During thermal runaway, the battery heats up to over 600°C in a matter of seconds. This results in the electrolytes inside the cells disintegrating into simpler, more flammable molecules, such as methane, ethane, and hydrogen gas. The cathode also starts to decompose and release oxygen. These gases result in pressure and temperature buildup inside the battery, and eventually, an explosion.
What are the factors that cause thermal runaway?
There are a variety of factors that can result in a lithium-ion battery going through thermal runaway. Thermal runaway can be a result of mechanical or thermal faults within the battery.
For example, minute metal particles inside the cells come in contact with other parts of the battery during the manufacturing process, resulting in a minor short-circuit. This minor short-circuit usually just results in the battery discharging faster than usual and producing a small amount of heat. If enough of these metal particles move to the same spot, a significant short-circuit occurs and results in high temperatures, which may result in thermal runaway.
Moreover, a defective charger or charging system can result in a higher-than-normal charging rate or overcharging. Overcharging or over-discharging a battery can result in elevated temperatures and thermal runaway.
Furthermore, leaving batteries near a heat source and extreme operating temperatures will also significantly increase the risk of degradation of the polyethylene separators inside a battery, leading to short circuits and thermal runaway.
How can thermal runaway be prevented through better cooling?
The highest risk of thermal runaway in lithium-ion batteries occurs when the rate of heat is generated in or around the battery is higher than the rate at which it can be released. To keep cells inside a battery pack operating in their optimal temperature range and maintain a homogeneous thermal profile across the cells, battery pack engineers should incorporate some form of thermal management into their designs. Precise cooling can help to prevent thermal runaway, delivering safety to an ever-growing tech market and fueling innovation.
Thermal management applied to battery packs can either be active or passive. Active thermal management uses fans and pumps to force cooling from forced air and liquid to absorb heat from li-ion battery packs and all-electric and hybrid-electric vehicles.
Passive thermal management absorbs and dissipates heat solely through passive convection, conduction, and radiation. This usually results in a cooling system that is less mechanically complex and less expensive than active cooling approaches, but also less powerful.
Liquid cold plates are a great example of active thermal management for lithium-ion battery packs that are capable of rapid and uniform heat removal. At Diabatix, we have designed many different types of cold plates for use in cooling high energy dense batteries. One of the reasons as to why it’s so efficient is that the liquid cold plate is one of the best in terms of weight to power. With generative technology, designing a 2mm cold plate to efficiently cool a 2kW heat source is very possible.

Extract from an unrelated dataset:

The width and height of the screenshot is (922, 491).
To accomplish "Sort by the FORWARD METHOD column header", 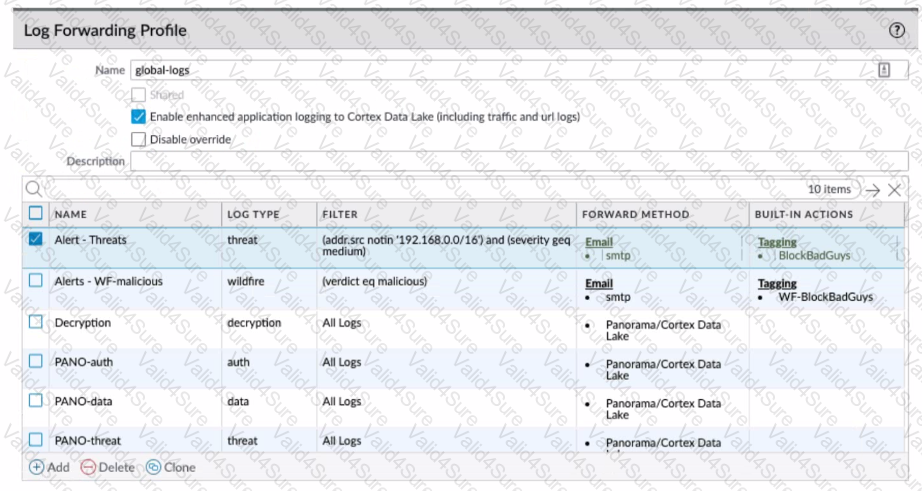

The challenge for many companies is to design the right cold plate in time and on budget.
Better, faster heat sink design
Generative heat sink design software uses artificial intelligence that makes use of a network of supercomputers all over the world. Artificial intelligence enables automation of the heat sink design process, making it exponentially faster than the simulation models produced by conventional design software. Generative heat sink design software makes it easier to create heat sinks and cold plates that can dissipate maximum heat through the use of innovative approaches to design, such as gradient based optimization and topology optimization. This approach saves both time and money.
Through generative heat sink design, manufacturers can quickly generate unique heat sink designs and improve heat transfer. This improvement is achieved through the reduction of thermal resistance, an increase in thermal performance, and lowering of pressure drop. Generative heat sink design also makes use of additive and subtractive production methods, such as 3D printing, to enhance flexible manufacturing.
Preventing thermal runaway requires innovation. With innovative cooling in hand, the safety concerns associated with thermal runaway could be eliminated.